- _What you should do_
Write out the opening lines of the data word for word, up to and including the line with "Image resolution: width=330, height=2576.", and leave every picture and every later line out.

- _Material provided_

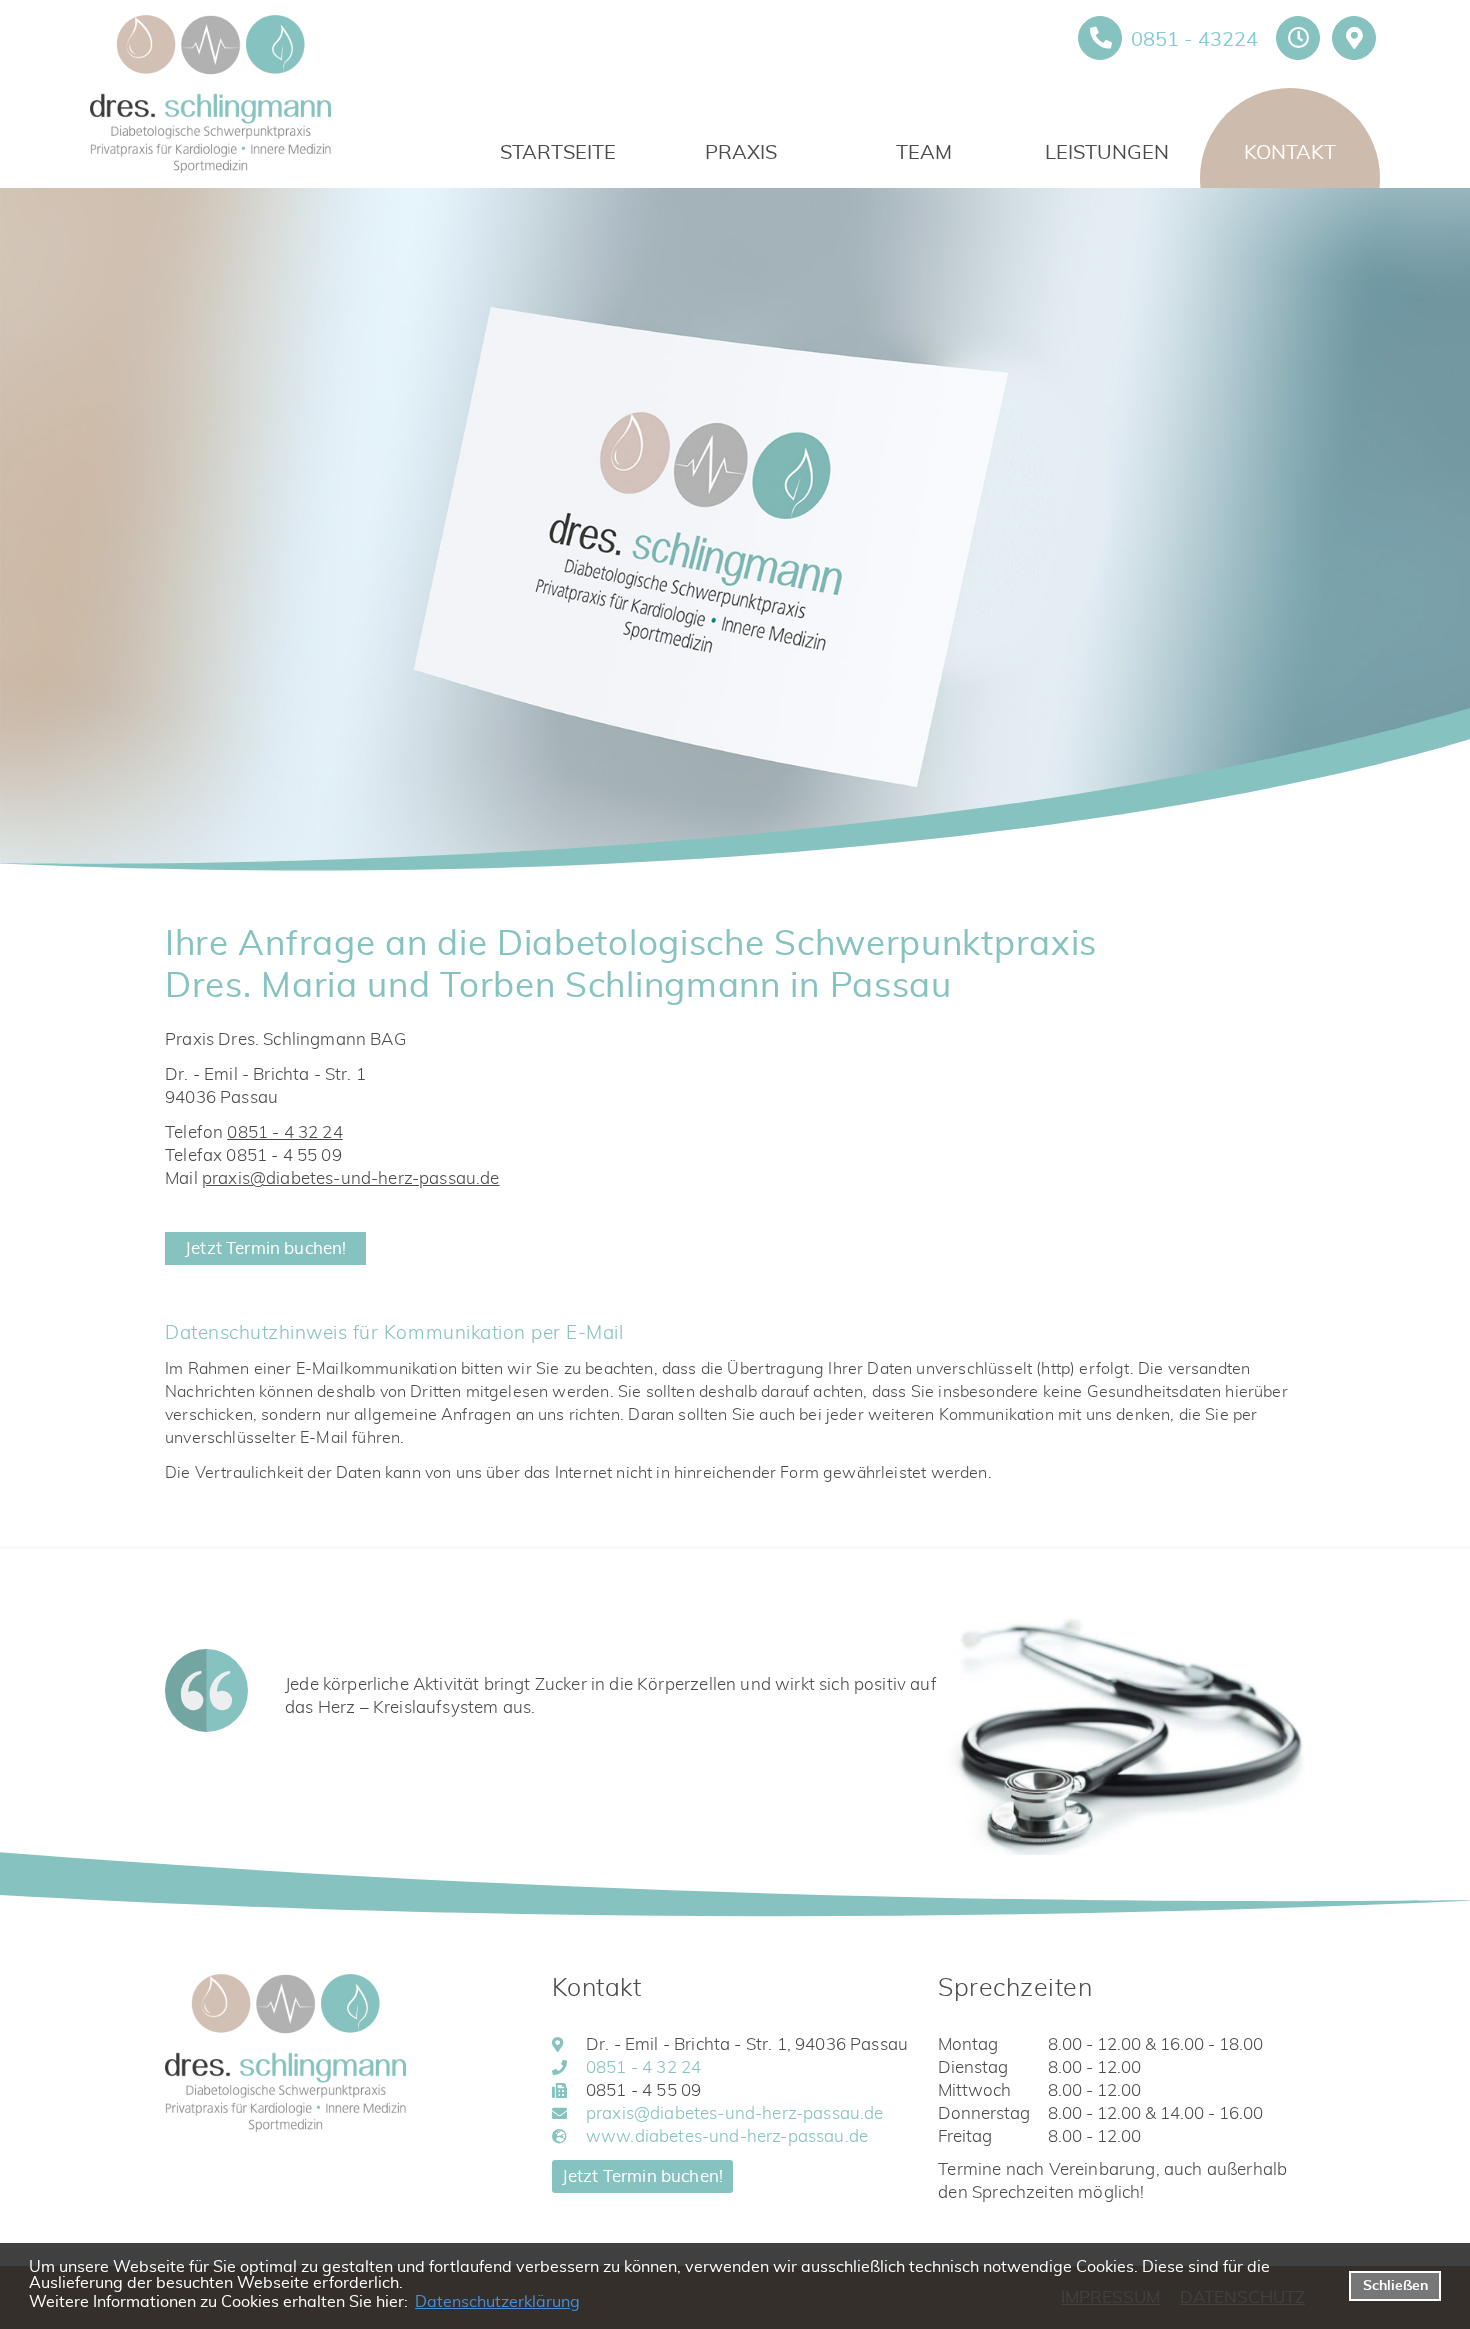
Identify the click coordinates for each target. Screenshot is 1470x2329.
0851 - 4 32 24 (284, 1132)
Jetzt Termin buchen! (265, 1248)
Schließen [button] (1395, 2285)
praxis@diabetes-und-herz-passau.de (351, 1178)
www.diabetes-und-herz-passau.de (727, 2136)
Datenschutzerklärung (497, 2302)
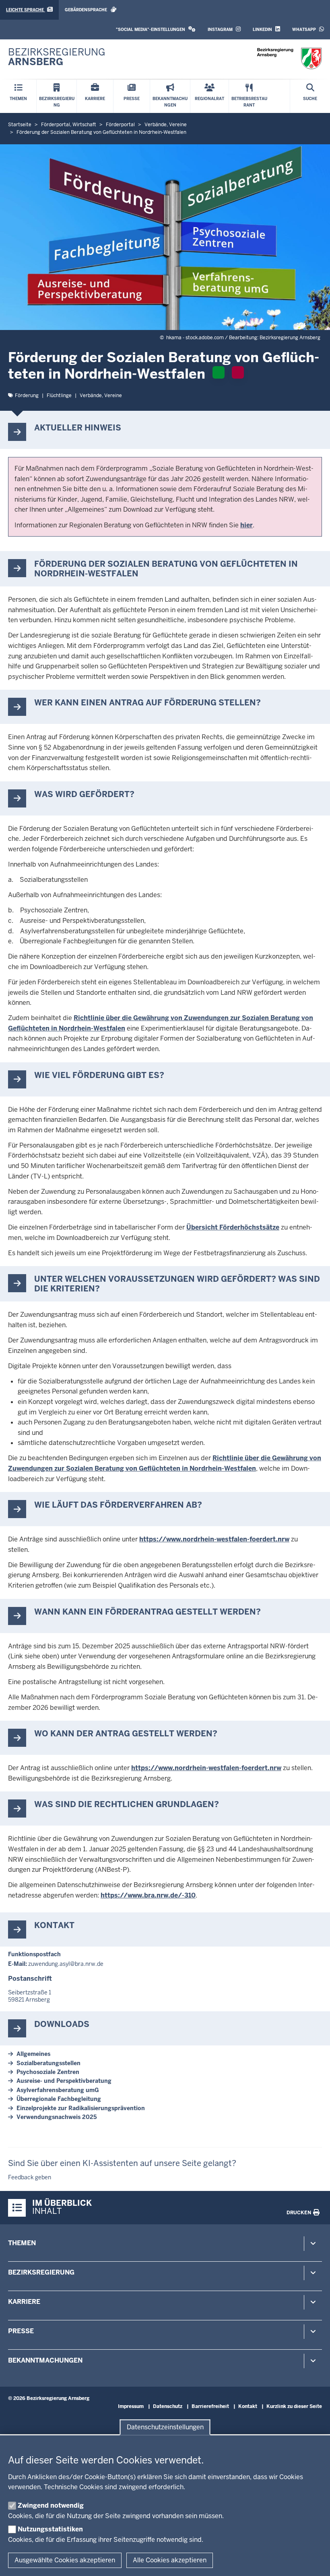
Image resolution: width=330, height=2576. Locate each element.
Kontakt (247, 2406)
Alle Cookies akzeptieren (169, 2560)
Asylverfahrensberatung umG (57, 2090)
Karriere (24, 2301)
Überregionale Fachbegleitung (58, 2099)
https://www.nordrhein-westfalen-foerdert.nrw (214, 1539)
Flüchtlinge (59, 395)
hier (246, 525)
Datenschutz (167, 2406)
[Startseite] (289, 58)
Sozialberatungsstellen (48, 2063)
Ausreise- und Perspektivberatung (63, 2080)
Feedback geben (29, 2177)
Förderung (27, 395)
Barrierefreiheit (210, 2406)
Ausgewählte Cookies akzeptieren (64, 2560)
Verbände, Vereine (101, 395)
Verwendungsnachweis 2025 (56, 2117)
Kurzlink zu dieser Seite (294, 2406)
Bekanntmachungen (45, 2360)
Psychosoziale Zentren (47, 2072)
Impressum (131, 2406)
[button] (156, 29)
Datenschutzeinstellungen (165, 2427)
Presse (21, 2331)
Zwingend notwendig (51, 2505)
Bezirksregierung (41, 2272)
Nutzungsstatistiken (50, 2529)
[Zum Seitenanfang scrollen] (314, 2561)
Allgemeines (33, 2054)
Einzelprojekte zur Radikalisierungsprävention (80, 2108)
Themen (22, 2243)
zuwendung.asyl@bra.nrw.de (65, 1963)
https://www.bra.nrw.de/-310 (148, 1895)
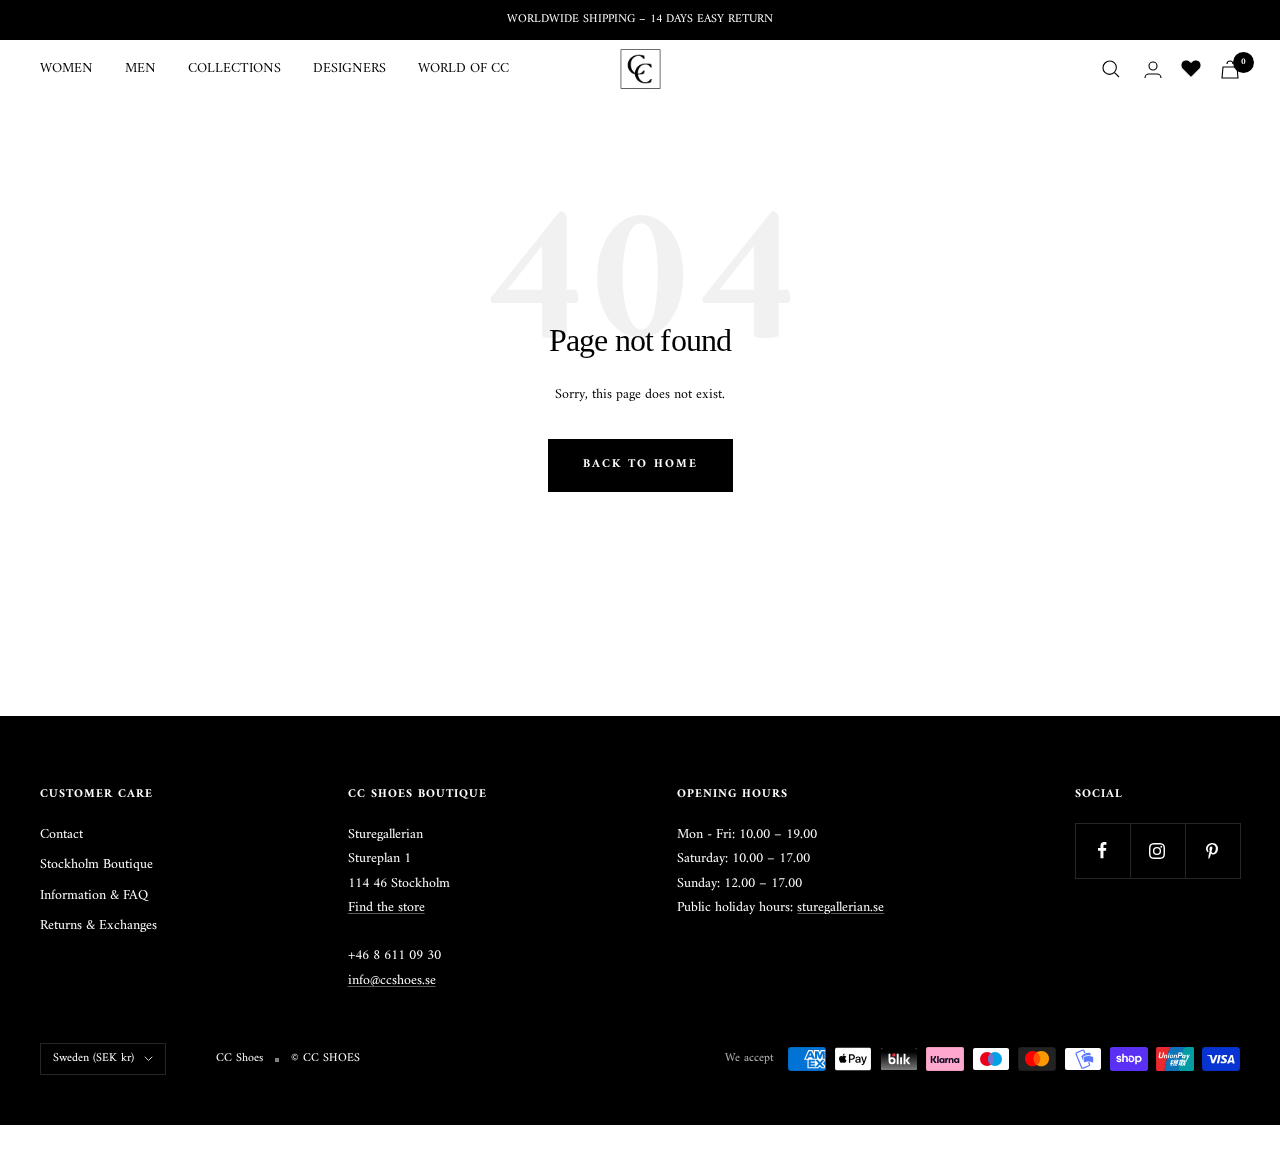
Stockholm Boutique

- _Problem solution_
Identify the click coordinates for each target. Screenshot is 1470x2329.
0851 - 4 32 24 (284, 1132)
Jetzt Termin buchen! (265, 1248)
Schließen [button] (1395, 2285)
praxis@diabetes-und-herz-passau.de (351, 1178)
www.diabetes-und-herz-passau.de (727, 2136)
Datenschutzerklärung (497, 2302)
Image resolution: width=330, height=2576. Locate each element.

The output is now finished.